Конечно, это было весьма разумное рассуждение, но для того, чтобы осуществить его, требовалась большая твердость характера, значительно превышавшая скудную долю, отпущенную бедняге природой. «Если я не выгоню жену, — рассуждал он, — я ведь себя знаю, какнибудь она меня разозлит, и я ей это припомню. Она гордячка, мы поссоримся, и все это может случиться раньше, чем она получит наследство от тетки. Вот когда они посмеются надо мной вволю. Жена любит своих детей, в конце концов все это, разумеется, достанется им же. Но я-то! Я сделаюсь истинным посмешищем в Верьере. Вот он каков, скажут даже с собственной женой управиться не сумел. Не лучше ли мне просто держать про себя свои подозрения и не доискиваться истины? И тогда волей-неволей придется воздержаться от каких бы то ни было попреков».

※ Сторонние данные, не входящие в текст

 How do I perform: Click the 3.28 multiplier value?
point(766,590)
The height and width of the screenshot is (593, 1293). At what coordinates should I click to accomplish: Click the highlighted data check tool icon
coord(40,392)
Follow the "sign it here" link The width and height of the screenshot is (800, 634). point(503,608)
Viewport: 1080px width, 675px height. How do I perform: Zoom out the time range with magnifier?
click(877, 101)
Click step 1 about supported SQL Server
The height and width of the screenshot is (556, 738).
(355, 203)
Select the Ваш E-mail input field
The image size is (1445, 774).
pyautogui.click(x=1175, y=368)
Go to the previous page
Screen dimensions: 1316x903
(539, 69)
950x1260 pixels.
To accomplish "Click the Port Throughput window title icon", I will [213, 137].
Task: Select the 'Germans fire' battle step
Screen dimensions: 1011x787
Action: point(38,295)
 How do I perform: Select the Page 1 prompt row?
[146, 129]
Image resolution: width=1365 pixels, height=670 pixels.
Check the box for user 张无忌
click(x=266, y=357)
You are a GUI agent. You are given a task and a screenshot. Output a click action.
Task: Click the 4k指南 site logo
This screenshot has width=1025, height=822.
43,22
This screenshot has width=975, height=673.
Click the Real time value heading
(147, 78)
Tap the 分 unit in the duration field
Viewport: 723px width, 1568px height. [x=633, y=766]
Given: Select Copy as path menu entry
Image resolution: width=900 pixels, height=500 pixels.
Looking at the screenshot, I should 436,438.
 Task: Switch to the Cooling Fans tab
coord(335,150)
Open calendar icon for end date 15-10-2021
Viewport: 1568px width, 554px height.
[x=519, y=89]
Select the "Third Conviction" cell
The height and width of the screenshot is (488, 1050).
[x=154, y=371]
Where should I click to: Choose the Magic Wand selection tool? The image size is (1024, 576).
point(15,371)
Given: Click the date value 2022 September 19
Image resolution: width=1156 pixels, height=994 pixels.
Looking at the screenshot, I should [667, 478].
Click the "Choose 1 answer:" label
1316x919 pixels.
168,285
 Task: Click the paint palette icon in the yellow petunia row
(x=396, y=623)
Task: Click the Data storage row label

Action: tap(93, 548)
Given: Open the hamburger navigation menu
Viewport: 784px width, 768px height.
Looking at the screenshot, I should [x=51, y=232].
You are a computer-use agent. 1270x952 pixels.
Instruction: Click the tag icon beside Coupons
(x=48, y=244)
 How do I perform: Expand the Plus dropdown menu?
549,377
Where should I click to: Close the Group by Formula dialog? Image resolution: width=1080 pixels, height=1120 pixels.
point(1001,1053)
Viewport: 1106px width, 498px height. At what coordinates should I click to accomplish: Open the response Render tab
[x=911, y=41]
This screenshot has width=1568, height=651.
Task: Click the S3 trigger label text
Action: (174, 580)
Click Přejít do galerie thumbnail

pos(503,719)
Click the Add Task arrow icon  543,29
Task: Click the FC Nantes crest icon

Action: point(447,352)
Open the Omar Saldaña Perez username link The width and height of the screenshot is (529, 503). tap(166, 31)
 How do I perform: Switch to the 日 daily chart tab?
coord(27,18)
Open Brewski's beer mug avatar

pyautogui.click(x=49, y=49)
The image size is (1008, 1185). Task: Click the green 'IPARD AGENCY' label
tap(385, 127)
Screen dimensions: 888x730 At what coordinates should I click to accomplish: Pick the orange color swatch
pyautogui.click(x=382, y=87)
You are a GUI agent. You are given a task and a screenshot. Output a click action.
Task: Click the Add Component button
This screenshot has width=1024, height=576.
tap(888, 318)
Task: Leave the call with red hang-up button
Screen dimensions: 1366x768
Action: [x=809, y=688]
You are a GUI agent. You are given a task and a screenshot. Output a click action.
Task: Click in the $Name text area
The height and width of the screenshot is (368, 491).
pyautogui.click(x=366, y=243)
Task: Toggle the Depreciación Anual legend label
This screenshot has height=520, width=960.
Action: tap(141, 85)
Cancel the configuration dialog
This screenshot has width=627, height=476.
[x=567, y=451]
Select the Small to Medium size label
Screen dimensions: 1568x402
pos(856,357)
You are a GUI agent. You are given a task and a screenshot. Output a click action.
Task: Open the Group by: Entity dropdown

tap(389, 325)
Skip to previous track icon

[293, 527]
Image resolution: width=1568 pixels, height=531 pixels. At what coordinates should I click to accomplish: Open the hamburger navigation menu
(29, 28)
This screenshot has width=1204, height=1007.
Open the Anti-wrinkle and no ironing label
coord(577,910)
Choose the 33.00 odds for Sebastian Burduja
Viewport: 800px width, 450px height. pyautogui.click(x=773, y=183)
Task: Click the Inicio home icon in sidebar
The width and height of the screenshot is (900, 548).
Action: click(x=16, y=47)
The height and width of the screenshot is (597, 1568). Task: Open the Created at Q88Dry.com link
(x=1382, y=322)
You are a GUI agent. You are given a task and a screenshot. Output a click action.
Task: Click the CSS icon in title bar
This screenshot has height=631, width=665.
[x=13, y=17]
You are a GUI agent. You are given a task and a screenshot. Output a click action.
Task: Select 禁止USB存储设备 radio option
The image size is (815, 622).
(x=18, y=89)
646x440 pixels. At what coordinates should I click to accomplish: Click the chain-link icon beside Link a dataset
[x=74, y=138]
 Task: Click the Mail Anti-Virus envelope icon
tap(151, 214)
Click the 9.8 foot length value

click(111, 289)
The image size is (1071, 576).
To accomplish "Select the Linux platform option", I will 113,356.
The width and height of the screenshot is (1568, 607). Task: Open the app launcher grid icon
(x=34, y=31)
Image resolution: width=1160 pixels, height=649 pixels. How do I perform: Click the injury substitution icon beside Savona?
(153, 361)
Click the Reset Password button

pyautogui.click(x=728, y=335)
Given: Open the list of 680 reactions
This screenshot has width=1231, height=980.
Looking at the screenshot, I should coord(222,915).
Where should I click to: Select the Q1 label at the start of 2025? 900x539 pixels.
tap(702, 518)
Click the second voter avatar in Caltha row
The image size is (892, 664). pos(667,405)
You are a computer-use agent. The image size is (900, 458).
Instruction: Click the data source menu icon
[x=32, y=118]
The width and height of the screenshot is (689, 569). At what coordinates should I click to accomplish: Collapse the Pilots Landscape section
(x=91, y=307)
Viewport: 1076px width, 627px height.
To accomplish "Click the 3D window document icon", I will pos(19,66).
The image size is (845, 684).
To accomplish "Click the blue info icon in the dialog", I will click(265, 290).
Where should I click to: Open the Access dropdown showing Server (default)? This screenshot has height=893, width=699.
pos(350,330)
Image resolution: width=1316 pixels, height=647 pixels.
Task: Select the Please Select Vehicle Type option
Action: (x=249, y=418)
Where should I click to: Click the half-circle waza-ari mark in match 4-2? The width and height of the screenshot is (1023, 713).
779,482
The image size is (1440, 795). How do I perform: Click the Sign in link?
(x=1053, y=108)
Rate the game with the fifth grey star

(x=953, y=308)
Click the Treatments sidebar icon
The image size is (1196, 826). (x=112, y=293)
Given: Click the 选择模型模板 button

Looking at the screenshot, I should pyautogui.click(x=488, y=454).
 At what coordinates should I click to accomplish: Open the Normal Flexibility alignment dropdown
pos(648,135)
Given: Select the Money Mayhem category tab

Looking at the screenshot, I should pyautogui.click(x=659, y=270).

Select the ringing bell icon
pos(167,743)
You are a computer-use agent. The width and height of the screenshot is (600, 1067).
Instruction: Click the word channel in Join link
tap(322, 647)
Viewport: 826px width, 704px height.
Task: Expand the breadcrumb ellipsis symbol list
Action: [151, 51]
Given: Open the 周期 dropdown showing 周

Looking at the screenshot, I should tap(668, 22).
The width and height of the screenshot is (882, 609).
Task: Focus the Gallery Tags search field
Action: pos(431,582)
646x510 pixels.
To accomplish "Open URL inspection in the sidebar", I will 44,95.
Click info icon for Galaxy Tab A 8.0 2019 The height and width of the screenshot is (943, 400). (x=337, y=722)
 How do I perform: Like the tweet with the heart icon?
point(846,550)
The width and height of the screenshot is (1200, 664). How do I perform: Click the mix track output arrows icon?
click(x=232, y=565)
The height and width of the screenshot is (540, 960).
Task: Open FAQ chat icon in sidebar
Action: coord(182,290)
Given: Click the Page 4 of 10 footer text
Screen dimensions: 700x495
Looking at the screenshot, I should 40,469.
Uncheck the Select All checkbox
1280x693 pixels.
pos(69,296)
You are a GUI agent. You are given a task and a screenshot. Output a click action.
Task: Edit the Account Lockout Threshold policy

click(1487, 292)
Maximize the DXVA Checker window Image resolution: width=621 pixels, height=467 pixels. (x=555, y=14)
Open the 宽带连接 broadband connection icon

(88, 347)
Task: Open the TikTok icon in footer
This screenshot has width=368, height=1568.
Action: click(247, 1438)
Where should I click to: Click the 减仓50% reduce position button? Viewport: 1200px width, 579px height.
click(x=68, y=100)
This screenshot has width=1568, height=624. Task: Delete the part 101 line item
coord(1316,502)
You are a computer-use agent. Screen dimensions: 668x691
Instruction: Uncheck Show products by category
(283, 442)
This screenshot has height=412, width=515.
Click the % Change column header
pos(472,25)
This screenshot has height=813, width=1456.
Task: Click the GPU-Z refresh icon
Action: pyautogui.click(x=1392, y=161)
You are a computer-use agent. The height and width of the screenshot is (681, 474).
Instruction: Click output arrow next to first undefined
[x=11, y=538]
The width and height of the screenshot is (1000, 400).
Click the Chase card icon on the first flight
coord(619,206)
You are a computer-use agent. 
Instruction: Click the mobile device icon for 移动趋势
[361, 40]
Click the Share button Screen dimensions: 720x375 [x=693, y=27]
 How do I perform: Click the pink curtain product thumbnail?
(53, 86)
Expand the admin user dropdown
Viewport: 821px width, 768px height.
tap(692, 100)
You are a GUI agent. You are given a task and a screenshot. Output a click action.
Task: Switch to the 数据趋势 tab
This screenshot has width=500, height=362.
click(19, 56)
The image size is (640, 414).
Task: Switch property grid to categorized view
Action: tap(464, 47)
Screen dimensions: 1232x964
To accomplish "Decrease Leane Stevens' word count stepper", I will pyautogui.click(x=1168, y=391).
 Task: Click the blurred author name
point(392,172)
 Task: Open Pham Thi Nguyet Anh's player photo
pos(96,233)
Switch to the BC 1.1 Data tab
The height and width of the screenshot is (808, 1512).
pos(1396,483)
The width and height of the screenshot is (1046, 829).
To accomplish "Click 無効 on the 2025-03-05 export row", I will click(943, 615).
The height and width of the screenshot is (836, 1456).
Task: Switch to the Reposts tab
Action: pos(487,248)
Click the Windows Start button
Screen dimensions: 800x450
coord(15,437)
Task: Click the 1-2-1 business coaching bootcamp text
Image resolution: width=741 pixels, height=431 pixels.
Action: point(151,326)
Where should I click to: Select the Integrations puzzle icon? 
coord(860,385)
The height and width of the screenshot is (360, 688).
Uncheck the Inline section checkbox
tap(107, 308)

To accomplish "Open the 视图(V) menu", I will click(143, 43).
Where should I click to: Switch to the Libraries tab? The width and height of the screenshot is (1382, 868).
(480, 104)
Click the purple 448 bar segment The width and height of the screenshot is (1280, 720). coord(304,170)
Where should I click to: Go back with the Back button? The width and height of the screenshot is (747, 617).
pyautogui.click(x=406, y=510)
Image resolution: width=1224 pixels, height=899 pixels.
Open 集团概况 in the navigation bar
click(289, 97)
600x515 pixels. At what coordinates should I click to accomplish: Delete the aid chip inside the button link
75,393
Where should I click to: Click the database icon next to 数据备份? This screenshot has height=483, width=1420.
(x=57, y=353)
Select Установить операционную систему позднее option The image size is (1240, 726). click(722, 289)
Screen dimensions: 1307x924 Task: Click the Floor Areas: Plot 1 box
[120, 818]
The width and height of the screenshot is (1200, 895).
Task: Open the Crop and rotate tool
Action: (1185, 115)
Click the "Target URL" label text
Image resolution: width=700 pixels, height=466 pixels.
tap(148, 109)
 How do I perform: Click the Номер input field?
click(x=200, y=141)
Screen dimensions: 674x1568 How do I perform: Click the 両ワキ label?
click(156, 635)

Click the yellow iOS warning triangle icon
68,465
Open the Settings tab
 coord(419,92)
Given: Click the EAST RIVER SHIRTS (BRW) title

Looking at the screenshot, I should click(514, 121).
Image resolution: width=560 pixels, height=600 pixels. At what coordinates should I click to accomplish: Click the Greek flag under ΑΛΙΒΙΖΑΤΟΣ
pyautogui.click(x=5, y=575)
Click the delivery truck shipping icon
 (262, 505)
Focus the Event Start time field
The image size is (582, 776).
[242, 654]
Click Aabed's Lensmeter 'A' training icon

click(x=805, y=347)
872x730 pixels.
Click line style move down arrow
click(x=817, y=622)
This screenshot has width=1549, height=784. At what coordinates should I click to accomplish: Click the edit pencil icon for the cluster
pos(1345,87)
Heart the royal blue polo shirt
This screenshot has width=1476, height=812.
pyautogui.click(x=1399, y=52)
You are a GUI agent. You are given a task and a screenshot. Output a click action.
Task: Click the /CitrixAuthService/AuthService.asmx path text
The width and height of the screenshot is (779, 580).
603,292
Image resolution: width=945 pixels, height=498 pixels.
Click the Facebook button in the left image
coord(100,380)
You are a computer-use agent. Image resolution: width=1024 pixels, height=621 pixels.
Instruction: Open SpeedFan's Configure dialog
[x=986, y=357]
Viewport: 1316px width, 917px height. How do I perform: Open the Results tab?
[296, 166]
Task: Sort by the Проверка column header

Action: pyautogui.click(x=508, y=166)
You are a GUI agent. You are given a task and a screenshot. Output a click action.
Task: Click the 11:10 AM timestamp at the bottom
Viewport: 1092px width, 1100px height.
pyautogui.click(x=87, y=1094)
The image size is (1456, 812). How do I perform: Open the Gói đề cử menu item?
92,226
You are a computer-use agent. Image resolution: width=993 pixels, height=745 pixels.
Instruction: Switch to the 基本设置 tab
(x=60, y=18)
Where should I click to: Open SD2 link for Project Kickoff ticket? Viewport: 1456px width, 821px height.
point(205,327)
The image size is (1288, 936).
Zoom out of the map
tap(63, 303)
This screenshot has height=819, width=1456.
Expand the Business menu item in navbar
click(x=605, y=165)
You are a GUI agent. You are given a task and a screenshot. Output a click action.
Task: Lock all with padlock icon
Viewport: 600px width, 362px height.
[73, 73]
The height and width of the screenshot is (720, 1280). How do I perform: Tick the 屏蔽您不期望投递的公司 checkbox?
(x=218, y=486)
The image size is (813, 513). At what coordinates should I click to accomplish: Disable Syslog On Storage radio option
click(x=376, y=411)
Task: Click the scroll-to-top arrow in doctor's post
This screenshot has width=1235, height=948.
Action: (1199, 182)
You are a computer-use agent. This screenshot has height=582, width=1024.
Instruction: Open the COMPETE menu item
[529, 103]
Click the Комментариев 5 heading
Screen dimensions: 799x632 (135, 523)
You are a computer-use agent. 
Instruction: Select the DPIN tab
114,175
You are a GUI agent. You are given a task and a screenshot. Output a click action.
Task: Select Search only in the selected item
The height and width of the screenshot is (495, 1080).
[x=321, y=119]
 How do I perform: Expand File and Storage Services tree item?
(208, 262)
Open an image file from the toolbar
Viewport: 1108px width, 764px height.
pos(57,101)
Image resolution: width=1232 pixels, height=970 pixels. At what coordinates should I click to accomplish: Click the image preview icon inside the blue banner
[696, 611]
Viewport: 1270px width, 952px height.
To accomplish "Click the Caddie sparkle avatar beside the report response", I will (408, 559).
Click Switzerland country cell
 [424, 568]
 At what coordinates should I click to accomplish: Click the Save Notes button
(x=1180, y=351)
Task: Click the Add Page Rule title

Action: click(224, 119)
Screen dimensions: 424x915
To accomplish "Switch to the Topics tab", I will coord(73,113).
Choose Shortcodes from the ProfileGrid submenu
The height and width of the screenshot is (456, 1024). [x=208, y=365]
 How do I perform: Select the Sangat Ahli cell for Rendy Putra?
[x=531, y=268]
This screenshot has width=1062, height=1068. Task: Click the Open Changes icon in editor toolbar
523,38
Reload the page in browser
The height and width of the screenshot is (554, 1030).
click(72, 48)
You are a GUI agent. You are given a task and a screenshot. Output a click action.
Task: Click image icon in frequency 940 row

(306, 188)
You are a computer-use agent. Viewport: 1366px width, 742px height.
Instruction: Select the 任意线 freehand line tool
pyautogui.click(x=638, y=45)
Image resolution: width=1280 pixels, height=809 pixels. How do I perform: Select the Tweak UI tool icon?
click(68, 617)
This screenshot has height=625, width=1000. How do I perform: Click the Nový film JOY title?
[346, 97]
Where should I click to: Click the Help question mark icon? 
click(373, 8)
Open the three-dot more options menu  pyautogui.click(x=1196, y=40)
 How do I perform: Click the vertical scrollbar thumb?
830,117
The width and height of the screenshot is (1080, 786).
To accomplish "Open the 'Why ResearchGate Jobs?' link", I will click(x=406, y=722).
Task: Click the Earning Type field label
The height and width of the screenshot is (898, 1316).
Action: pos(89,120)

Но через минуту г-н де Реналь, снова поддавшись чувству оскорбленного тщеславия, старательно припоминал всякие способы уличения в измене, о которых рассказывается за бильярдом в Казино или в Дворянском клубе, когда какой-нибудь зубоскал прерывает партию, чтобы потешить приятелей сплетней об обманутом супруге. Какими жестокими казались ему сейчас эти шутки!
«Боже». И отчего моя жена не умерла? Тогда бы никто уж не мог надо мной потешаться. Был бы я вдовцом! Проводил бы полгода в Париже, вращался бы в самом лучшем обществе. Но после краткой минуты блаженства, навеянного мечтами о вдовстве, воображение его снова принималось выискивать средство, с помощью которого он мог бы узнать правду. Что, если, скажем, за полночь, когда уже все улягутся, насыпать пригоршню отрубей перед дверью Жюльена, а утром, чуть рассветет, — увидишь отпечатки шагов.
«Нет, эта шутка никуда не годится! — злобно вскричал он — Подлюга Элиза заметит, конечно, и мгновенно весь дом будет знать, что я ревную».
В какой-то еще истории, слышанной им в Казино, некий муж убедился в своем несчастье при помощи волоска, протянутого между дверями жены и ее любовника и приклеенного с обоих концов воском на манер судейской печати.